**Input records**

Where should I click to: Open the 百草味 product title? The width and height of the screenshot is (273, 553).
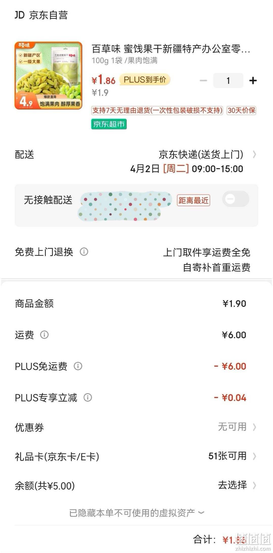click(x=171, y=49)
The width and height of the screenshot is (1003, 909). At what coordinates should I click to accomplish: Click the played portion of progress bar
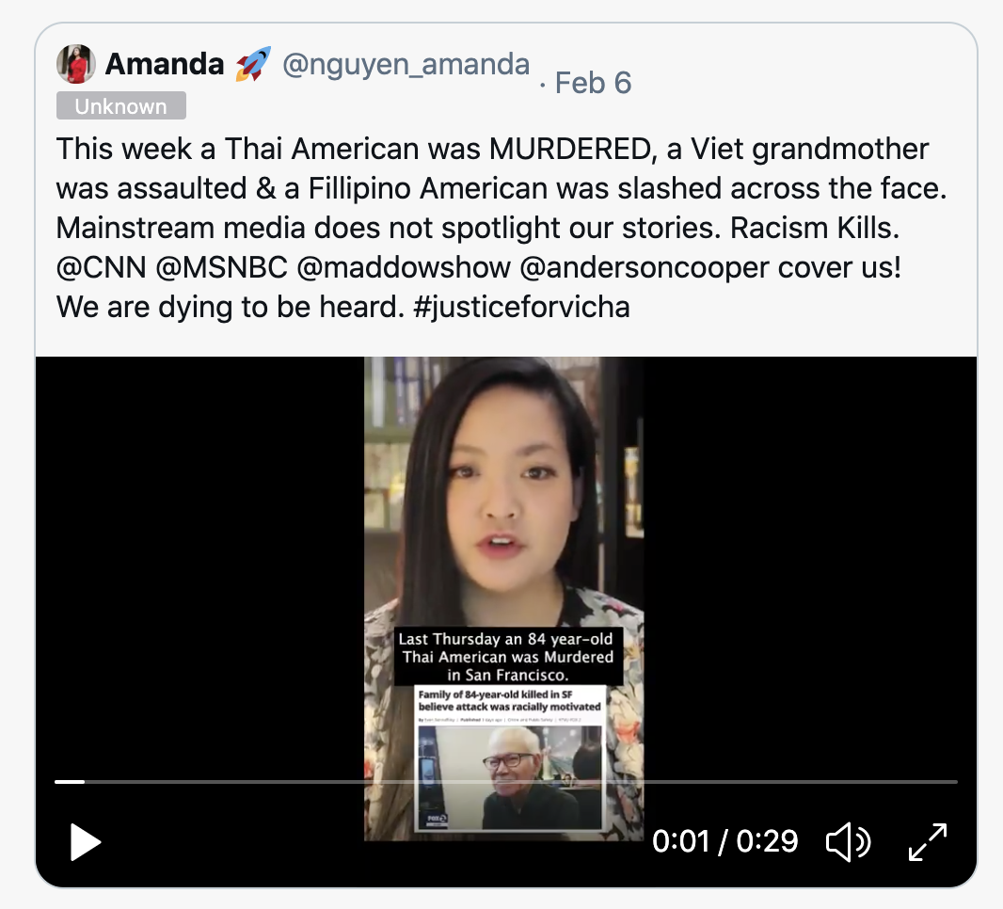coord(70,782)
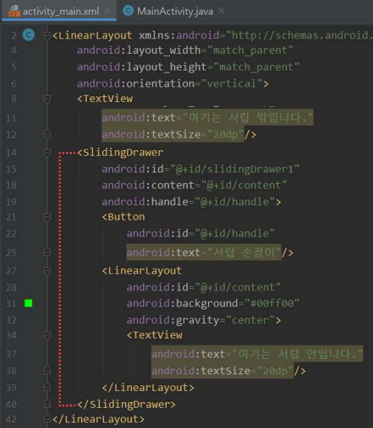Collapse the inner LinearLayout fold marker on line 27
This screenshot has height=428, width=373.
47,271
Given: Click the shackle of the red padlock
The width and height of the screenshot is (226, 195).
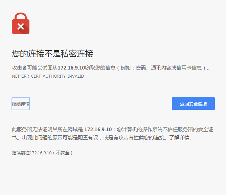Looking at the screenshot, I should pyautogui.click(x=21, y=16).
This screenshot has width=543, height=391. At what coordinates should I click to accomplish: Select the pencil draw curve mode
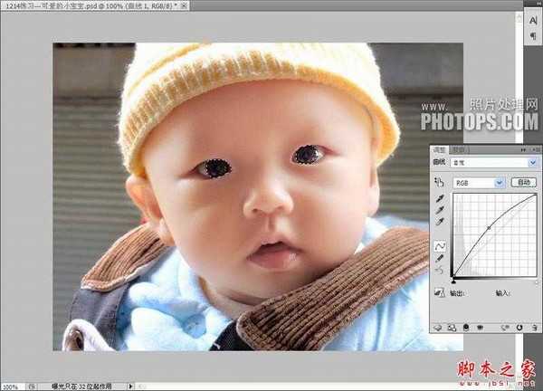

**Required action**
Without any pictures, return the entries exactly as given.

**Answer to the exercise**
Where should I click to: Open the 百草味 product title? The width and height of the screenshot is (273, 553).
click(x=171, y=49)
The width and height of the screenshot is (1003, 909). At what coordinates should I click to accomplish: Click the played portion of progress bar
coord(70,782)
Collapse the inner LinearLayout fold marker on line 27
This screenshot has height=428, width=373.
47,271
Given: Click the shackle of the red padlock
The width and height of the screenshot is (226, 195).
Looking at the screenshot, I should pyautogui.click(x=21, y=16).
This screenshot has width=543, height=391. At what coordinates should I click to accomplish: Select the pencil draw curve mode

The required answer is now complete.